◆ The problem
From the forum thread below on asking farmers for hunting permission, list every distinct username that appears as a post author, in order of first appearance.

◆ Text excerpt
□ □ □

# Are farmers reluctant??



## Mr.Kahler (Jul 15, 2013)

I'm heading to an area of vt this weekend with a lot of wide open felielda on tree lines. I plan on asking many farmers for permission that day. Are they usually reluctant. What are some points I should make or words to use in an effort to get a permission? Thanks


----------



## Mr.Kahler (Jul 15, 2013)

My cousin says she sees yotes all through this area so I'm feeling good about my chances of killin one. Just gta get permission


----------



## Rick Howard (Feb 25, 2012)

I like to bring a card with my cintact info on it. I sometimes start by asking permission for non deer season times. Some denials come becsuse of deer hunting.


----------



## Mr.Kahler (Jul 15, 2013)

Of course. Deer season is a bit away. I would also mention that id take the dog with me and reinforce the fact that no litter or casings will be left. And maybe get the number to call befOre I come?


----------



## youngdon (Mar 10, 2010)

Yes sir and no sir always worked for me....but then again I'm really good looking.....

Just be neat and clean and be respectful. Does your cousin know anyone ?


----------



## Mr.Kahler (Jul 15, 2013)

No lol she goes through benson with her bf. I'm a very good talker. Yes sir no sir of course sir anything for you sir, would you like a 20$ bill sir . bu honestly I'm very good talking to ppl


----------



## Rick Howard (Feb 25, 2012)

That's all ya need. Manners and common sense go a long way.


----------



## Mr.Kahler (Jul 15, 2013)

I got the manners part down hahaha. I live right outside of lake George dirty. I was readin in other forums you were in buffalo. How's the hunting up their. I'll be hunting Washington county here in ny. I'm on the ny vt border. Hampton new York outside of Whitehall


----------



## Mr.Kahler (Jul 15, 2013)

I don't even think some of these have livestock. There will still be dogs nearby right? Hunting rabbits and mice ETC


----------



## Rick Howard (Feb 25, 2012)

Check the NY laws before you hunt. There is a season on coyote here. There also areas where centerfire rifle is restricted.

□ □ □

◆ Collected data
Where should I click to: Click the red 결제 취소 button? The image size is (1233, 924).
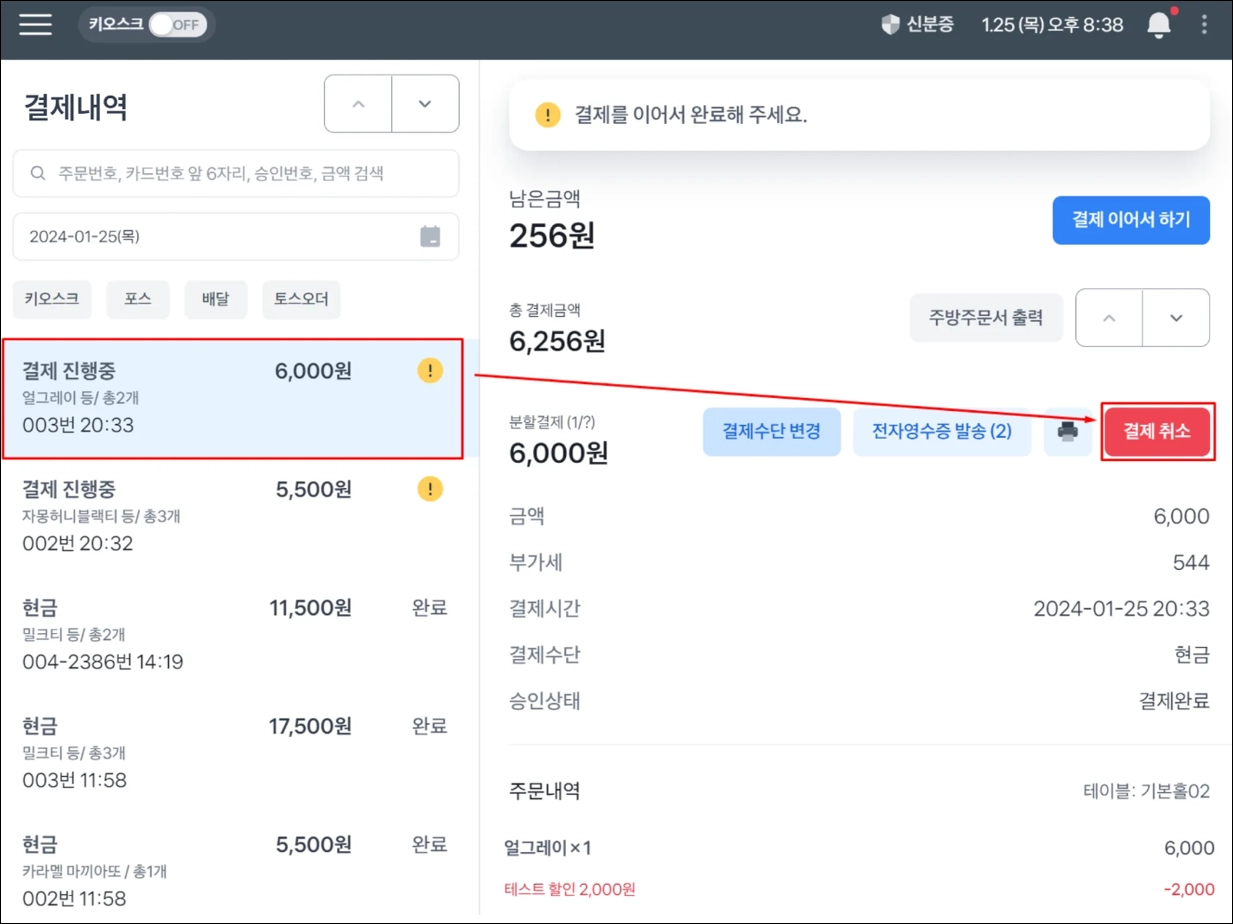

□ □ □

◆ Answer to the problem
Mr.Kahler, Rick Howard, youngdon